*** Given information ***

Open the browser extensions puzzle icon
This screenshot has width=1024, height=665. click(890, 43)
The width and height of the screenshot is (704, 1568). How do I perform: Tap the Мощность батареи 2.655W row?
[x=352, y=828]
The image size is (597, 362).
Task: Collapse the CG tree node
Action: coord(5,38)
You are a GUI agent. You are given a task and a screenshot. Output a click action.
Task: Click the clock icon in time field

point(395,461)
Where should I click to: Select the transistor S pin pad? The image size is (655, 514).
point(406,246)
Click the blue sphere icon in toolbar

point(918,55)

*** End of Given information ***
*** Given information ***

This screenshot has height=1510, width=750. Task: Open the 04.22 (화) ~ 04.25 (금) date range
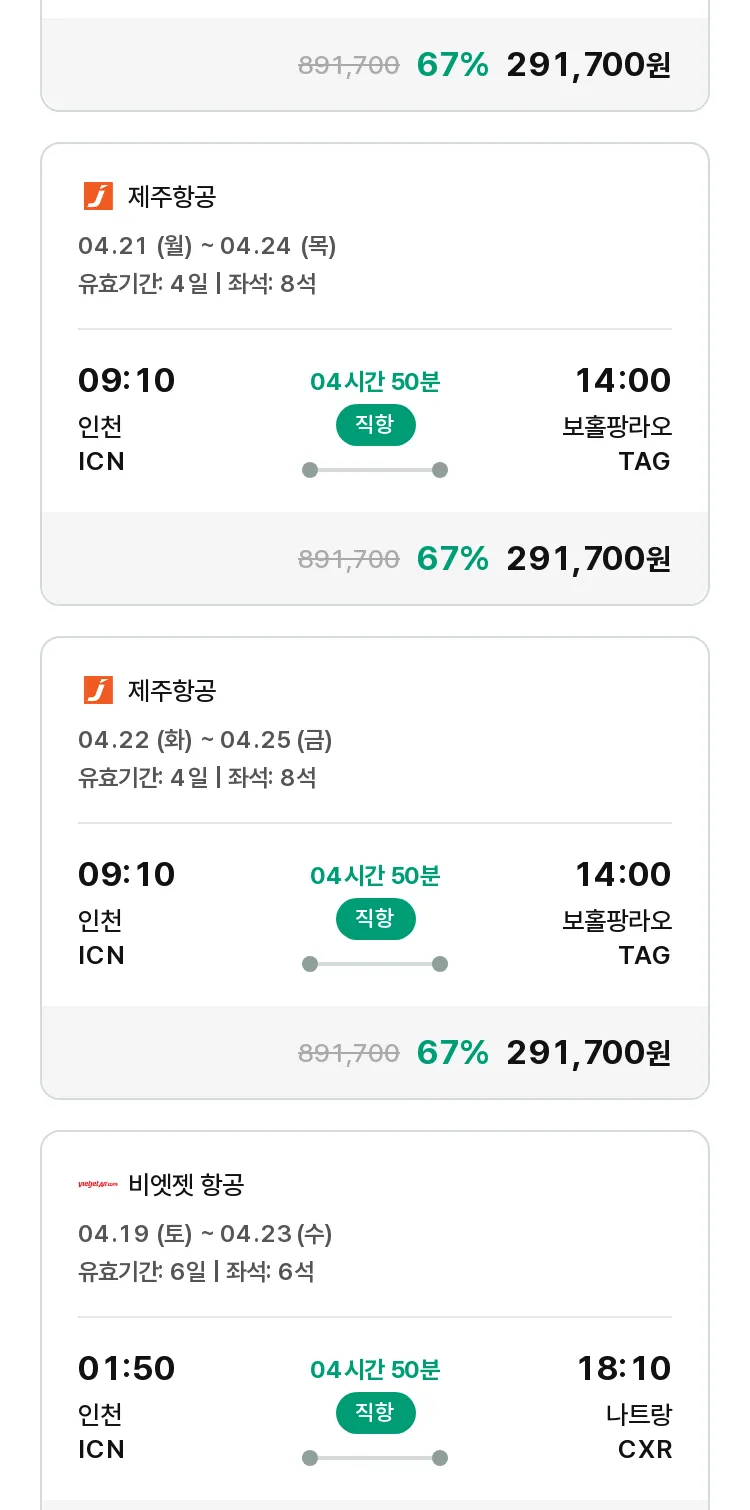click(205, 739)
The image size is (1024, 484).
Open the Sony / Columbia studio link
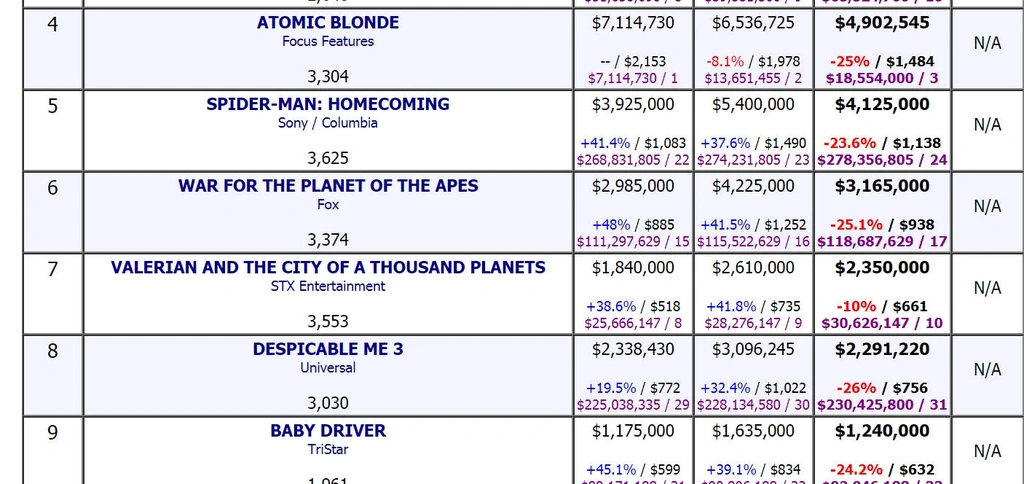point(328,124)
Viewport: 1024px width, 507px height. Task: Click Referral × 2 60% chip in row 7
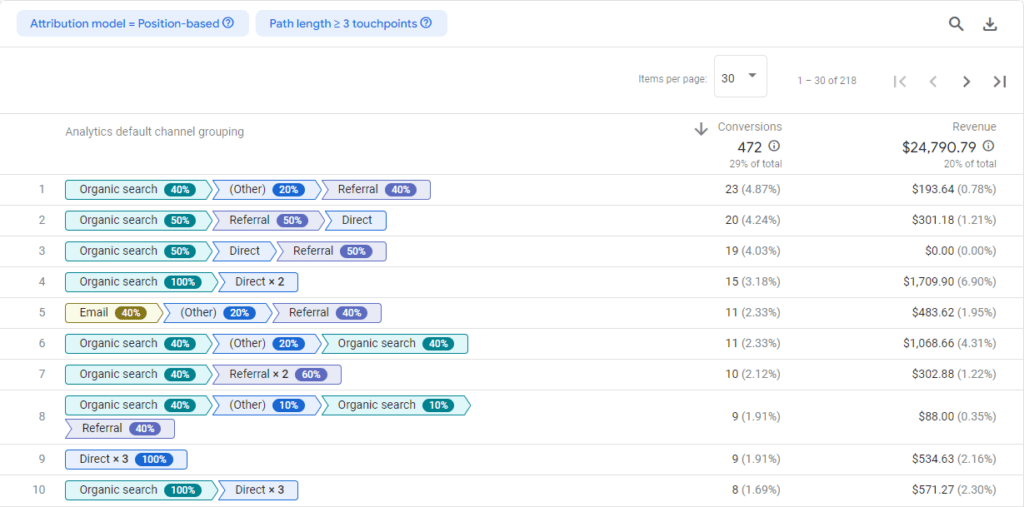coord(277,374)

*** End of Given information ***

- _Work item_:
Of the lines above, extract only those from the line with "Open the browser extensions puzzle icon" to the line with "You are a GUI", both included, exactly as written.

- _Task response_:
Open the browser extensions puzzle icon
This screenshot has width=1024, height=665. click(890, 43)
The width and height of the screenshot is (704, 1568). How do I perform: Tap the Мощность батареи 2.655W row?
[x=352, y=828]
The image size is (597, 362).
Task: Collapse the CG tree node
Action: coord(5,38)
You are a GUI agent. You are given a task and a screenshot. Output a click action.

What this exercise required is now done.